Social Media Brand Guidelines

Creating and maintaining high-quality and cohesive social media accounts for the university is critical to our brand and reputation. The following guidelines should be adhered to as closely as possible. Our goal is to create social media accounts that provide value for our audiences and tell the Illinois story in strategic and coordinated ways.

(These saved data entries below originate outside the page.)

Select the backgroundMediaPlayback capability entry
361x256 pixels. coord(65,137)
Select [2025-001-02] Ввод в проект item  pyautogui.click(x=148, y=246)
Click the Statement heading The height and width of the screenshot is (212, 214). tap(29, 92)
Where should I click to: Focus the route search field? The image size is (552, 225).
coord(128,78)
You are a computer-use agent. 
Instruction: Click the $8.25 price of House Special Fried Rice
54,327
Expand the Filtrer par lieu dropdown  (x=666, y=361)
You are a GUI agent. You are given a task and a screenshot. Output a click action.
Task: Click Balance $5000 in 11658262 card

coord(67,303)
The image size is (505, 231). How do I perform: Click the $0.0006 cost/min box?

1. Developing a strategic plan

Before creating a new account, it is important to outline the goals, audiences, and purpose of the new account. Developing a strategic plan will ensure your accounts are efficient and effective.

Do your research

Do you need an account? What audience(s) are you trying to reach and can you do it through this platform? Are you already reaching this/these audience(s) in another targeted, more effective way? If so, how will the account complement those existing strategies? Do you have time to regularly maintain the content on this account? Creating a new account is a big step; make sure it’s the right one.

Identify your audience

The university has a variety of audiences that we are trying to reach with social media. Identifying who your specific audience groups are and what they want to hear from you will help tailor your social media accounts and posts to better serve them.

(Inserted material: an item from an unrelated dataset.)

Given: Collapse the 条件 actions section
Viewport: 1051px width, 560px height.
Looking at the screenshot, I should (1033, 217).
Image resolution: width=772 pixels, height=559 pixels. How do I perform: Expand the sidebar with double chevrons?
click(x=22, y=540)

Examples of content considerations to provide value to Illinois audiences:

Current students:

What are their hopes, fears, pain points, and questions they need answered? What will make them feel connected to Illinois? 

Alumni:

What do they want to see or hear from their alma mater? What will make them proud? What might move them to engage more with the university.

Parents:

What do they need to know about their current or prospective student and campus life?

Prospective students:

What do they need to know to make their decision to come to Illinois? What sets Illinois apart from their other choices?

Community:

How can they connect with Illinois? Why should they care about Illinois? 

Donors:

What information will motivate them or set the groundwork for them to give to Illinois?

We create unique posts for each platform, and we choose relevant content for each platform and audience. We tailor the language, tone, and perspective to meet the needs and values of our most engaged audiences on each platform. 

Set strategic goals

We want to tell the broad, diverse, exciting Illinois story. We share content that builds pride. We want to make sure everyone feels they’re part of the Illinois story.

Identify what specific goals will help you tell the Illinois story and experience in your unit or college on social media.

Example of our strategic goals, pulled from the University’s Strategic Plan:

We share content that showcases our excellence in these mission areas:

Scholarship, discovery, and innovation, Transformative learning experiences, Societal impact, Resources and strategic investment

We share content that aligns with our strategic focus areas: 

Arts, Data Science, Diversity, Energy and Sustainability, Food Security, Globalization, Health Sciences, Humanities, Public Engagement, Social and Behavioral Sciences, Undergraduate Education

We share content that showcases our diverse stakeholders and audiences:

Undergraduate students, graduate students, faculty, staff, alumni, donors, community and prospective students.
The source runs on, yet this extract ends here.